Pour ce qui est de la diversité corporelle ou de genre, c’est malheureusement une tout autre histoire, alors que la téléréalité semble se contenter une fois de plus de «remplir un quota».

Et cette saison plus que les précédentes, cette limitation donne lieu à des malaises télévisuels tout sauf divertissants.

À l’instar d’Alanis Desilets et de Khate Lessard dans le passé, Julie Munger est la fière représentante de la diversité corporelle d’Occupation Double Chez Nous. Et bien que sa nomination soit tout à fait louable et doive même être encouragée, elle révèle également plusieurs problèmes que la production aurait déjà dû considérer.

Là pour les bonnes raisons

Depuis quelques épisodes, nous voyons de plus en plus Julie remettre sa présence en question, perdre en confiance et ressentir beaucoup de frustration, car elle n’est pas en mesure d’avoir des rapprochements dignes de ce nom avec un des candidats masculins.

Face à cette situation, Khate et Claudie d’OD Afrique du Sud ont même pris l’initiative de jouer les entremetteuses sur les réseaux sociaux afin de trouver des dates à Julie en dehors d’Occupation Double.

Un beau geste en théorie, mais qui inspire un peu trop la pitié en pratique.

Même chose lorsque les gars disent vouloir garder Julie dans l’aventure le plus longtemps possible. Car à l’instar du public, ils adorent la personne, même s’ils ne la voient que comme une simple amie.

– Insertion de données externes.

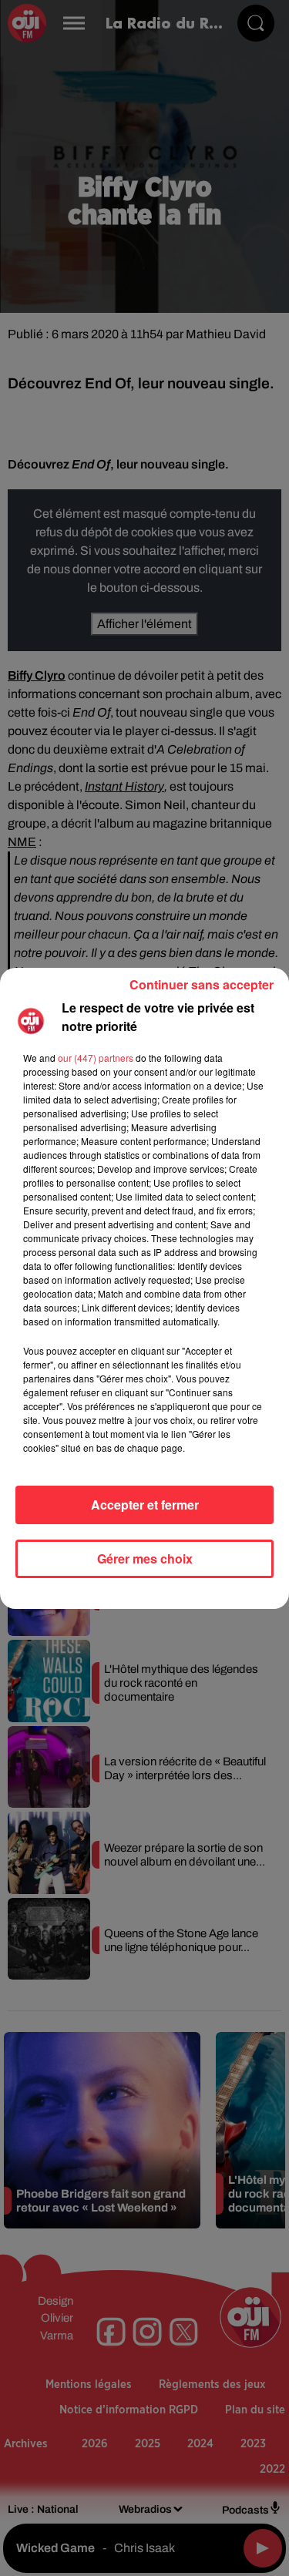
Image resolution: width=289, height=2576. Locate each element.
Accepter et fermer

Le problème, c’est que Julie semble être à Occupation Double pour ce à quoi les candidats aspiraient avant l’avènement des influenceurs: tenter de trouver l’amour. Julie n’est pas là que pour incarner une belle leçon de courage et de confiance en soi en brisant quelques barrières au passage. Si Khate voulait avant tout «faire OD», Julie, de son côté, veut aussi avoir l’opportunité de «papillonner».

Entendons-nous, la production fait parfaitement les choses en mettant Julie sur le même pied d’égalité que les autres candidats. Il ne pourrait en être autrement. C’est plutôt ce que représente Occupation Double qui a tendance à lui mettre des bâtons dans les roues.

«Nous vivons dans une société axée sur la consommation rapide de tout. On n’a pas le temps d’approfondir quoi que ce soit. Dans un contexte de dating, la première chose sur laquelle tu vas baser tes décisions, c’est ce que tu vois», avait résumé Naadei, dimanche dernier, en abordant la question.

Hypothétiquement, Julie aurait déjà pu avoir des rapprochements avec l’un des candidats actuels... si on ne leur avait pas mis autre chose en tête dès le départ.

Tout ou rien

Dans le cas d’Alanis et de Khate, le problème était le même, et celles-ci ont dû quitter l’aventure beaucoup trop rapidement.

Toutes trois ont dû incarner cette idée de diversité seule à l’écran, tandis que le reste des candidats demeuraient représentatifs de ce qu’est OD depuis ses débuts: des mannequins, des fans de gym, des gars et des filles de bar. Des participants qui cherchent tous un peu la même chose dans un jeu où on vend un rêve qui, même aujourd’hui, demeure fondamentalement superficiel.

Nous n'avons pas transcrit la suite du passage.